— Любят наши люди помпезность, — подумала Алина и повернулась к другой стороне комнаты. Там вдоль сены притулился диванчик. Перед ним в кадке стояла огромная пальма, своими разлапистыми ветками прикрывавшая его. Алина подошла и присела на диван, оказавшийся мягким и удобным. В комнате горел слабый свет, шедший от лампочки на столе.
— Красивый абажур, от Тиффани, — подумала Алина.
Внезапно дверь открылась. В комнату ввалился необъятный Пётр Савельевич. Пыхтя и отдуваясь, словно самовар, из которого идёт пар, он подошёл к столу и плюхнулся на своё место. Кресло Людовика чуть не развалилось под его телом.
— Как он Настьку не раздавил, — лениво подумала Алина.
Пётр Савельевич переложил какие–то бумажки и потянулся за рюмкой, стоявшей тут же на крошечном подносике. Рядом стояла и початая бутылка коньяка. Старик плеснул из неё в рюмку и осушил содержимое, продолжая держать бутылку в руке. Проглотив налитый коньяк, он тут же снова наполнил рюмку. В это время почти не слышно, словно крадучись, проскользнул в комнату рослый мужчина и встал перед столом хозяина. Алина никогда до этого не видела его.
— Ну, что, Конь, — проговорил Савельич. — Вы хорошо искали?
— Хорошо, — отозвался мужчина знакомым голосом. — Но Вы же велели искать так, чтобы не заметил… поэтому… как могли искали.
— Ладно–ладно, — подбодрил упавшего духом мужчину хозяин кабинета, — разберёмся. Если хорошо искать, завсегда найдётся. Пока его пугать не надо. А вдруг… не он. Мне он ещё нужен. По другим вопросам. Далеко всё равно спрятать не мог. Трогать пока не будем. Но припугнуть чуток можно. Вот Алинку, его…

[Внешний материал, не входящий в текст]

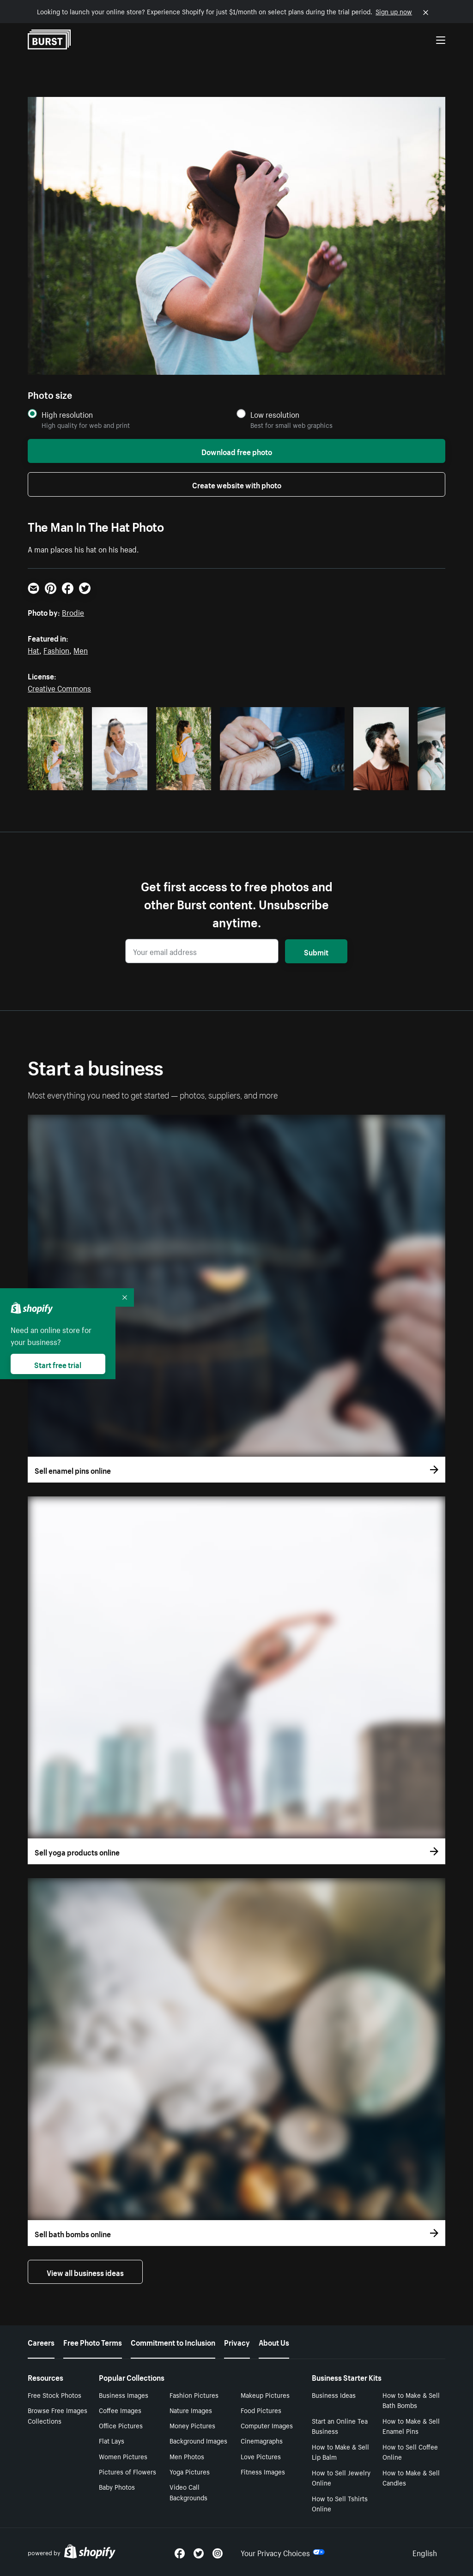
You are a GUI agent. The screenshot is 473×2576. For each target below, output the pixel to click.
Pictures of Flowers (127, 2471)
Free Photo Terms (92, 2342)
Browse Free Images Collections (57, 2415)
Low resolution (274, 414)
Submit (316, 951)
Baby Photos (117, 2486)
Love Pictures (261, 2456)
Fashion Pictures (194, 2395)
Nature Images (191, 2410)
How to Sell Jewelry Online (341, 2477)
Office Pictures (121, 2425)
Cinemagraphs (262, 2440)
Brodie (73, 612)
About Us (274, 2342)
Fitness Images (263, 2471)
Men (80, 649)
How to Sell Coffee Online (410, 2451)
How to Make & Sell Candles (411, 2477)
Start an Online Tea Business (340, 2425)
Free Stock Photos (54, 2395)
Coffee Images (120, 2410)
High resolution (67, 414)
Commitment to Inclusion (173, 2342)
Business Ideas (334, 2395)
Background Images (198, 2440)
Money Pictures (192, 2425)
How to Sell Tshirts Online (340, 2503)
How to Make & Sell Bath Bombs (411, 2400)
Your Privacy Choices (283, 2552)
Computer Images (267, 2425)
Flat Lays (111, 2440)
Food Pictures (261, 2410)
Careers (41, 2342)
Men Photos (187, 2456)
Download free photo (236, 451)
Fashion (56, 649)
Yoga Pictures (190, 2471)
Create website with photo (236, 484)
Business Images (123, 2395)
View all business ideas (85, 2272)
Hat (33, 649)
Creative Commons (59, 687)
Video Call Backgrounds (188, 2491)
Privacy (237, 2342)
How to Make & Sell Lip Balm (340, 2451)
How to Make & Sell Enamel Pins (411, 2425)
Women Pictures (123, 2456)
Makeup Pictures (265, 2395)
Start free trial (57, 1364)
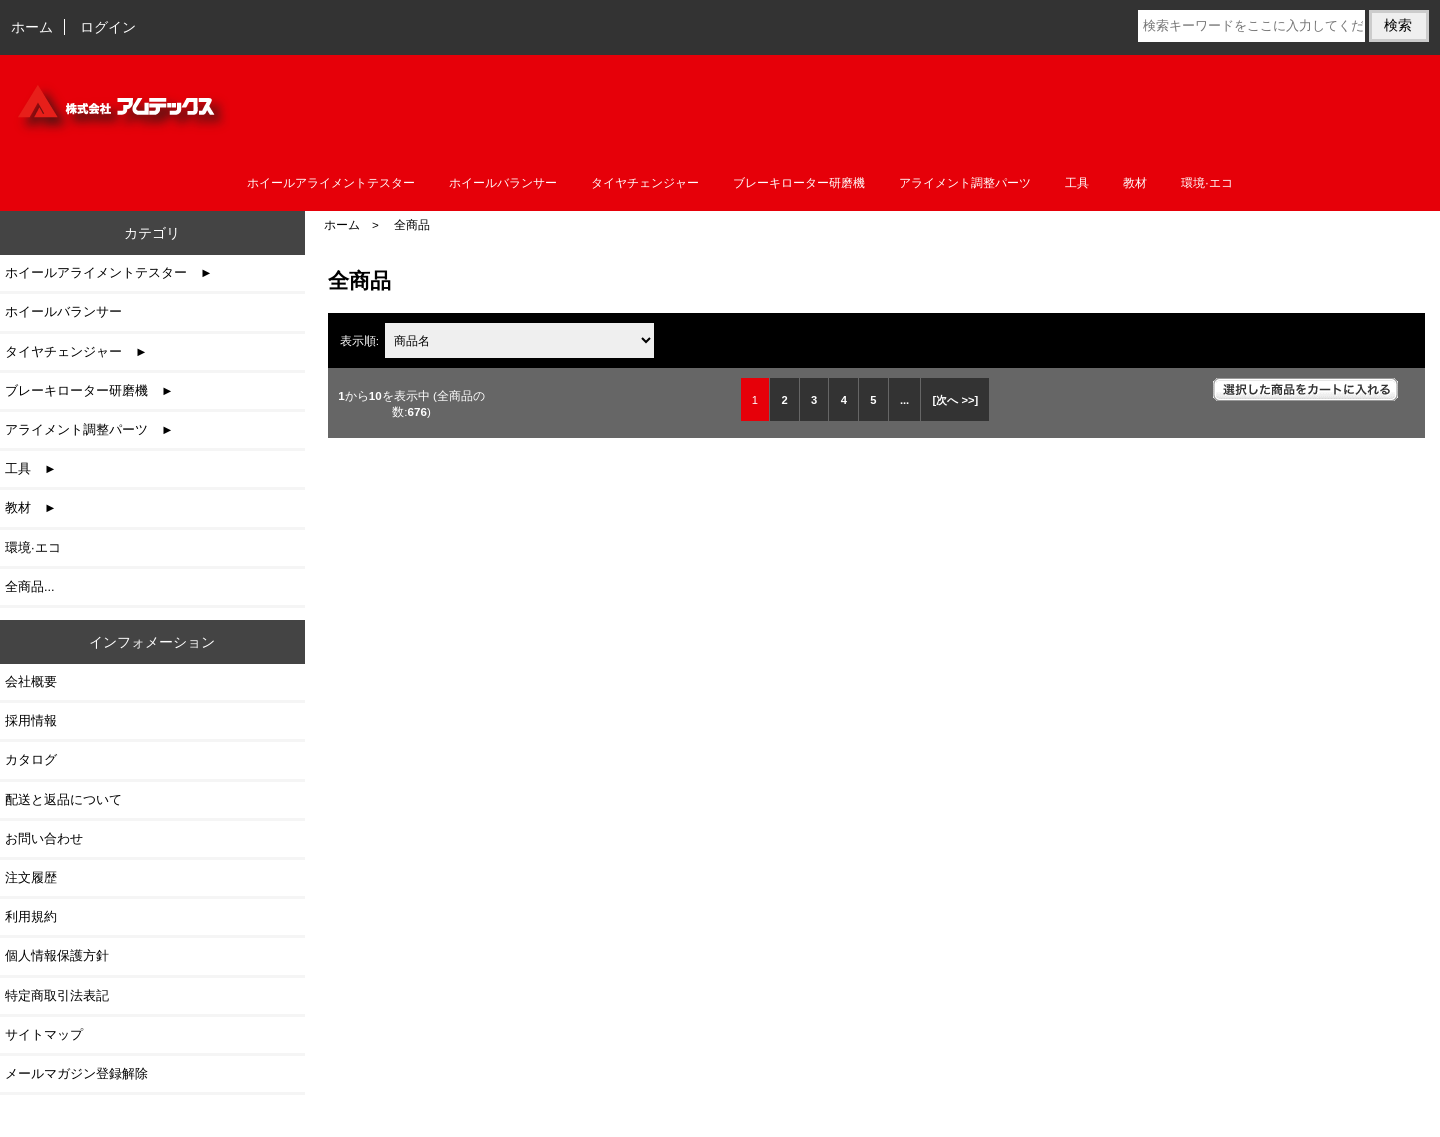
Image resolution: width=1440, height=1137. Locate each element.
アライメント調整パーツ (965, 183)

Услышав своё имя, Алина дёрнулась и выдала присутствие. Большой Пётр глянул в сторону пальмы, за которой пряталась Алина. Мужчина, которого хозяин назвал Конём, и который продолжал стоять перед столом спиной к Алине, обернулся. Алина замерла. Но было поздно. Конь подошёл к Алине вплотную и сказал:
— Ну, что девочка, допрыгалась? Как тут оказалась? Сама на леску лезешь…
Алина открыла было рот, ещё не зная, кричать или молить о пощаде. Но Конь замахнулся своим огромным кулаком перед её носом, и она потеряла сознание.

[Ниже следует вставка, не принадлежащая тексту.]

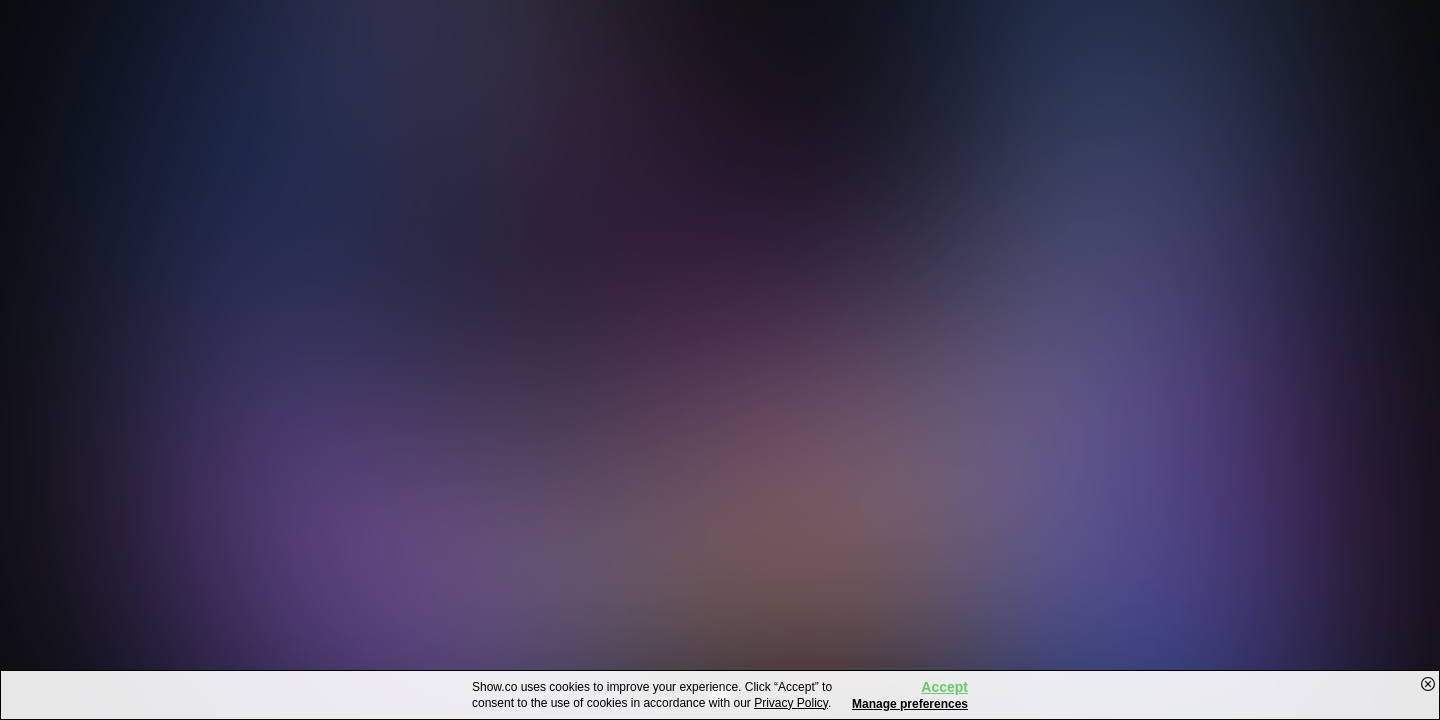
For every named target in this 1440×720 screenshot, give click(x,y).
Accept (944, 687)
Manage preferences (910, 704)
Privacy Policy (791, 703)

Пришла в себя она от неимоверного жара. С трудом разлепив глаза, Алина стала осматриваться. Хотя вокруг стояла кромешная тьма, она всё–таки смогла рассмотреть, что находится в маленькой комнатке, с крошечным окошком в торце, через которое врывалась ночная темнота. Луна, или уличный фонарь вдалеке, привносили в иссиня–черные краски ночи серые тона. Алина сидела на полу, на брошенном кем–то тюфяке. Тело ломило, а голова раскалывалась на части. Но больше всего её мучила жара. Алина не могла понять, почему ей становится всё тяжелее дышать. Она увидела, как под перекосившуюся дверь проникает такой же чёрный, как ночь, дым. Дым душил, продирая горло до самого пупка. Когда же дверь в комнатушку запылала ярким пламенем, Алина окончательно поняла, что дом, в котором её спрятал Конь, подожгли. Оранжевые языки пламени ласкали стены, подбираясь к девушке. Её лихорадило, в горле застрял ком гари, Алина отключилась.